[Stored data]
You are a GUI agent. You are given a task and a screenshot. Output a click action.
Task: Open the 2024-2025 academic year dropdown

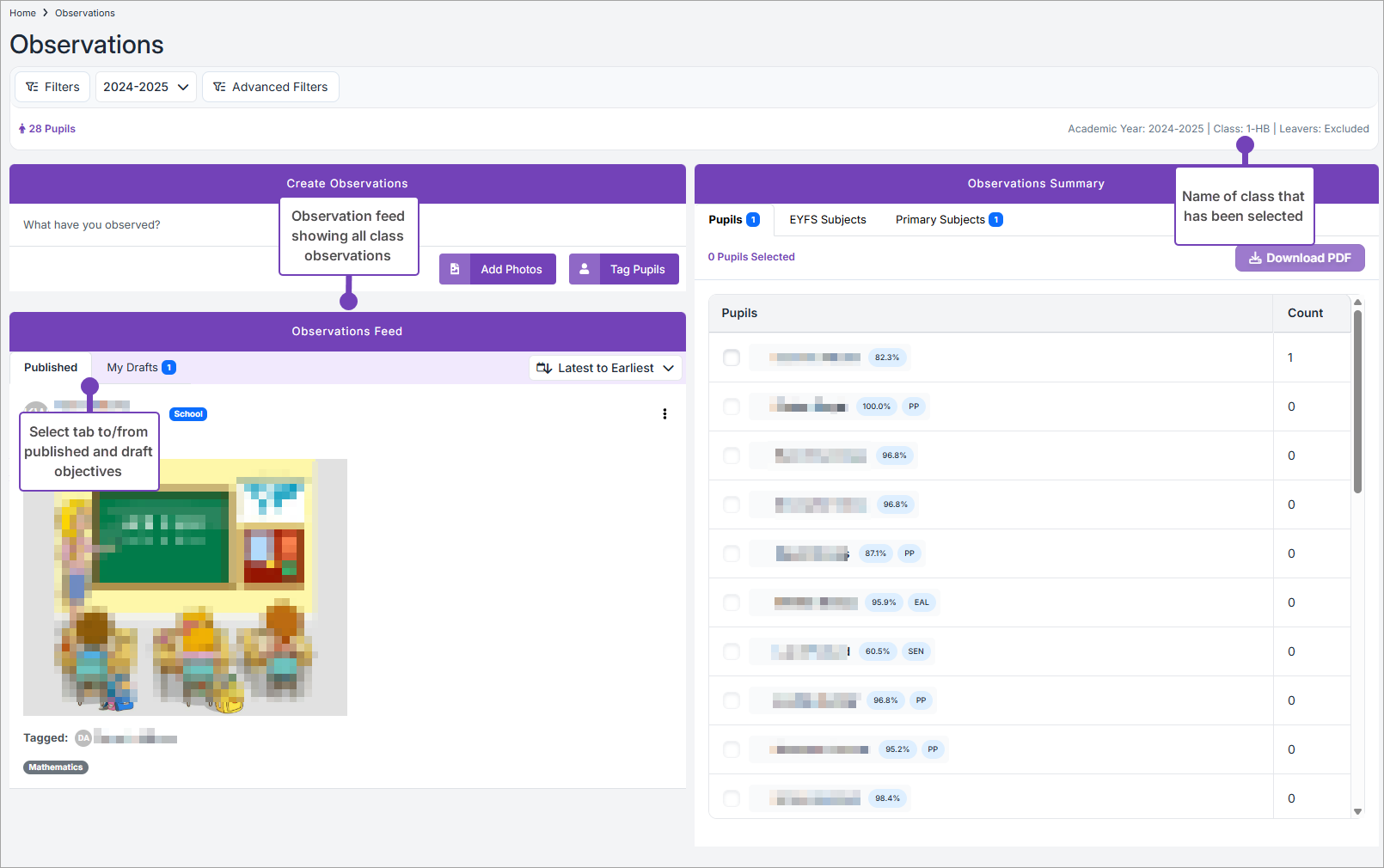145,87
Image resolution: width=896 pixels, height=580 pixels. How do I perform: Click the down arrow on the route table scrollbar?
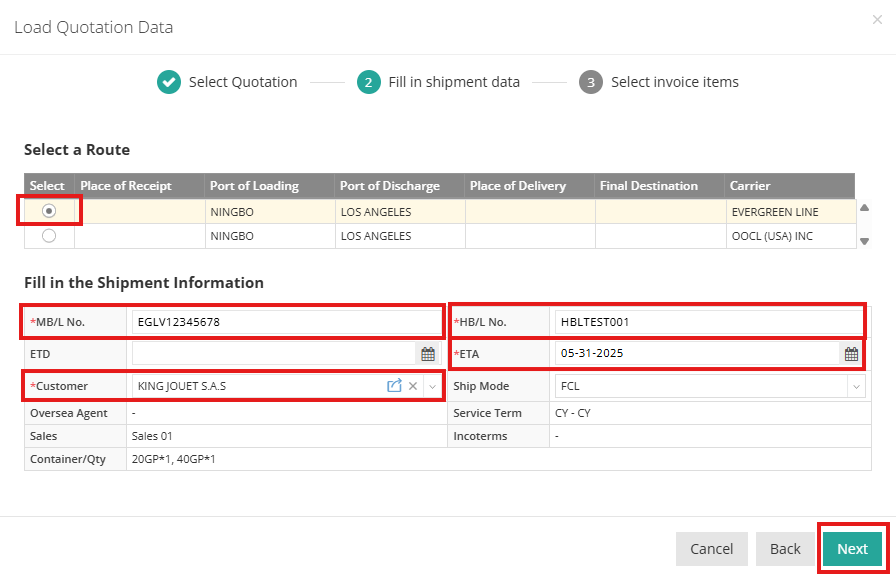[862, 242]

== Your assignment ==
Print the data once more without any change, skipping each picture.

== Worked solution ==
You are a GUI agent. You are given a task and a screenshot. Output a click action.
Task: Open the 2024-2025 academic year dropdown

145,87
Image resolution: width=896 pixels, height=580 pixels. How do I perform: Click the down arrow on the route table scrollbar?
[862, 242]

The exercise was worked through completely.